··· READING TEXT

= Constant conjunction =

Phrase used in philosophy as a variant or near synonym for causality and induction

In philosophy, constant conjunction is a relationship between two events, where one event is invariably followed by the other: if the occurrence of A is always followed by B, A and B are said to be constantly conjoined. A critical philosophical question concerns the relationship between constant conjunction and causation, which has implications in the philosophy of science.

==Overview==
The philosopher David Hume used the phrase frequently in his discussion of the limits of empiricism to explain our ideas of causation and inference. In An Enquiry concerning Human Understanding and A Treatise of Human Nature, Hume proposed that the origin of our knowledge of necessary connections arises out of observation of the constant conjunction of certain impressions across many instances, so that causation is merely constant conjunction—after observing the constant conjunction between two events A and B for a duration of time, we become convinced that A causes B. However, this position raises problems, as it seems that certain kinds of constant conjunction are merely accidental and cannot be equated with causation. For example, we might observe sunrise following the crowing of rooster for a long period of time, but it would still be irrational to then believe the crowing causes the sunrise. Along these lines, a more modern conception would argue that scientific law is distinguishable from a principle that arises merely accidentally because of the constant conjunction of one thing and another, but there is considerable controversy over what this distinguishing feature might be.

British empiricism and associationist philosophers elaborated on Hume's fundamental idea in many diverse ways, and metaphysicians like Immanuel Kant tried to dissipate the position. Kant was motivated to develop his philosophy by Hume's argument, which he considered to be an attack on science.

······
··· ENTRIES SHOWN

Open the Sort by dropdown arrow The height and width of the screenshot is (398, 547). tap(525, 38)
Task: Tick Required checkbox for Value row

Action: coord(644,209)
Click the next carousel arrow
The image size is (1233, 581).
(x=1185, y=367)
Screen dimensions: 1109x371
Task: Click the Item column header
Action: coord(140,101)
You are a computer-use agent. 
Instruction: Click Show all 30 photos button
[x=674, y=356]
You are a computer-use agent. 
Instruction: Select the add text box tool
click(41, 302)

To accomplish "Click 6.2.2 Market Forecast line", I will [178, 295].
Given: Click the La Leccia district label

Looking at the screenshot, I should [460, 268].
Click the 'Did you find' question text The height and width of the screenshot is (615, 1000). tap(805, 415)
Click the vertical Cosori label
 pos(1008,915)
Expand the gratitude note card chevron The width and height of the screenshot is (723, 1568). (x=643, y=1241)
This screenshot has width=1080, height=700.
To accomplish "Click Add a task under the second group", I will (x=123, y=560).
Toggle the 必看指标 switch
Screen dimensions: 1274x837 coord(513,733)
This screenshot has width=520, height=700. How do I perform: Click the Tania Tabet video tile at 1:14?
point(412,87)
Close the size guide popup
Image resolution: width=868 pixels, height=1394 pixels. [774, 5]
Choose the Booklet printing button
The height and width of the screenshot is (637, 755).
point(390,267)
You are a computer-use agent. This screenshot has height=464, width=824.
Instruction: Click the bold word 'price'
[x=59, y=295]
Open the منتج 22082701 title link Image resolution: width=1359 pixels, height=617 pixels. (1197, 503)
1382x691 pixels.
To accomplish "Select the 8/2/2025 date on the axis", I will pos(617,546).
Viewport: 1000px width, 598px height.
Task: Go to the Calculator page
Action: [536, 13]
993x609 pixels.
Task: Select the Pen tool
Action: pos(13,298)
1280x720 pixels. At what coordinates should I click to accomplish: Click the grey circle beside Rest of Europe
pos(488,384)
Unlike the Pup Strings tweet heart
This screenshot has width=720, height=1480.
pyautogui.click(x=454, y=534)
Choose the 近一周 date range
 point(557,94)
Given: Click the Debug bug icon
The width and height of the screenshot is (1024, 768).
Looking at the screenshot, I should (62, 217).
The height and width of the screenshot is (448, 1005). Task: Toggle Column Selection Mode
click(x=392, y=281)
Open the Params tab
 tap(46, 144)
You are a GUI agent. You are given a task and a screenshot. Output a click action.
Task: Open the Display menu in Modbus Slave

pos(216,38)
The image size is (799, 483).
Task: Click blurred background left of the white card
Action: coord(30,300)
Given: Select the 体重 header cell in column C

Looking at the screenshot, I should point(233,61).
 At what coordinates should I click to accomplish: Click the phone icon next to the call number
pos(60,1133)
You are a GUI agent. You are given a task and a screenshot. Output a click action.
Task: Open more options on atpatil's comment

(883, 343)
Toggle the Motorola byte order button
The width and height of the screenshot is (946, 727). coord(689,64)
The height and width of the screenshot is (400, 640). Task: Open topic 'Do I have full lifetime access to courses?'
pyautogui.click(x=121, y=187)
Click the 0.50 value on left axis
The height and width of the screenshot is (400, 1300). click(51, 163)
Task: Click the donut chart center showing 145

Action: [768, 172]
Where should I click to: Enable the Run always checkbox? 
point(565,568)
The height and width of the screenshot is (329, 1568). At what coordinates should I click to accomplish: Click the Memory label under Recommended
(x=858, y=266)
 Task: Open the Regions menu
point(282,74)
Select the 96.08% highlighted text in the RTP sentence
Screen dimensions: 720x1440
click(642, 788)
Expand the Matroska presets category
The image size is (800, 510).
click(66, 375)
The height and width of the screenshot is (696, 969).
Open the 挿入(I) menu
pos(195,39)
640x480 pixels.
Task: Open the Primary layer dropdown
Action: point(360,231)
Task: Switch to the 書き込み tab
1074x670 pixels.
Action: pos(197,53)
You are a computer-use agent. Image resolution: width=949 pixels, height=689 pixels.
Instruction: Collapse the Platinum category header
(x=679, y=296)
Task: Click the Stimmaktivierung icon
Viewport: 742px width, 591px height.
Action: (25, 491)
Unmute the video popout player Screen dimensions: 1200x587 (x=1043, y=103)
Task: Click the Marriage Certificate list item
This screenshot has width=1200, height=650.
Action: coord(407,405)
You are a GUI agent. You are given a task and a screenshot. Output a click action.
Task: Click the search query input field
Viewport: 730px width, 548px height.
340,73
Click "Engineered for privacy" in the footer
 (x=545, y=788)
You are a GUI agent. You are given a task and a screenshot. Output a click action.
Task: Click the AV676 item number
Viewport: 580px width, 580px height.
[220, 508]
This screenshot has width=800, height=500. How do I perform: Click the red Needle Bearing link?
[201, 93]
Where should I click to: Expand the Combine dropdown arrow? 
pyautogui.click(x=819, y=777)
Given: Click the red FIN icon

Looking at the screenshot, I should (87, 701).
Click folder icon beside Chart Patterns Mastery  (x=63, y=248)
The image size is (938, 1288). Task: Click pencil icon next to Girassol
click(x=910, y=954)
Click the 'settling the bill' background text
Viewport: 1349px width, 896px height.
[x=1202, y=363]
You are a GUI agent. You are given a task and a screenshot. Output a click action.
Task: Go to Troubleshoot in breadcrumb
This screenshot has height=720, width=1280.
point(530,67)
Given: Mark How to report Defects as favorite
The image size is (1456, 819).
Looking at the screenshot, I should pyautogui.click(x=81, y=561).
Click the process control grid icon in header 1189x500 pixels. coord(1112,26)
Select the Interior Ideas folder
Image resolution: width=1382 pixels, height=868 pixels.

······

• **DIRECTIONS**:
a) From the text on constant conjunction, write out the stretch from "British empiricism and" through "attack on science.".
b) Continue the text on constant conjunction from the point where it stops.

• **ANSWERS IN ORDER**:
a)
British empiricism and associationist philosophers elaborated on Hume's fundamental idea in many diverse ways, and metaphysicians like Immanuel Kant tried to dissipate the position. Kant was motivated to develop his philosophy by Hume's argument, which he considered to be an attack on science.

b)
The force of Hume's arguments has remained remarkably robust, and they have found unexpected support in three scientific discoveries of the 20th century: Ivan Pavlov's laws of conditioning; Hebbian neural networks; and spike-timing-dependent plasticity (STDP).

In Pavlov's framework, an unconditioned stimulus can follow in constant conjunction a conditioning/conditioned stimulus within a timeframe of milliseconds to several seconds, and result in the conditioned stimulus having many of the properties of the unconditioned stimulus. Donald Hebb explained this as an intrinsic property of cell assemblies within the nervous system to form connections within large cliques of cells whenever those cells fire together within a reasonably short period of time. (A modern shorthand for his ideas states: "Cells that fire together, wire together".) Modern neuroscience has confirmed this insight as a product of the activity of synapses and STDP, so structured to strengthen connections between cells that fire within very short periods (tens of milliseconds) of each other. The longer time periods of classical conditioning are presumably a large-number effect of cliques of these synapses and cells.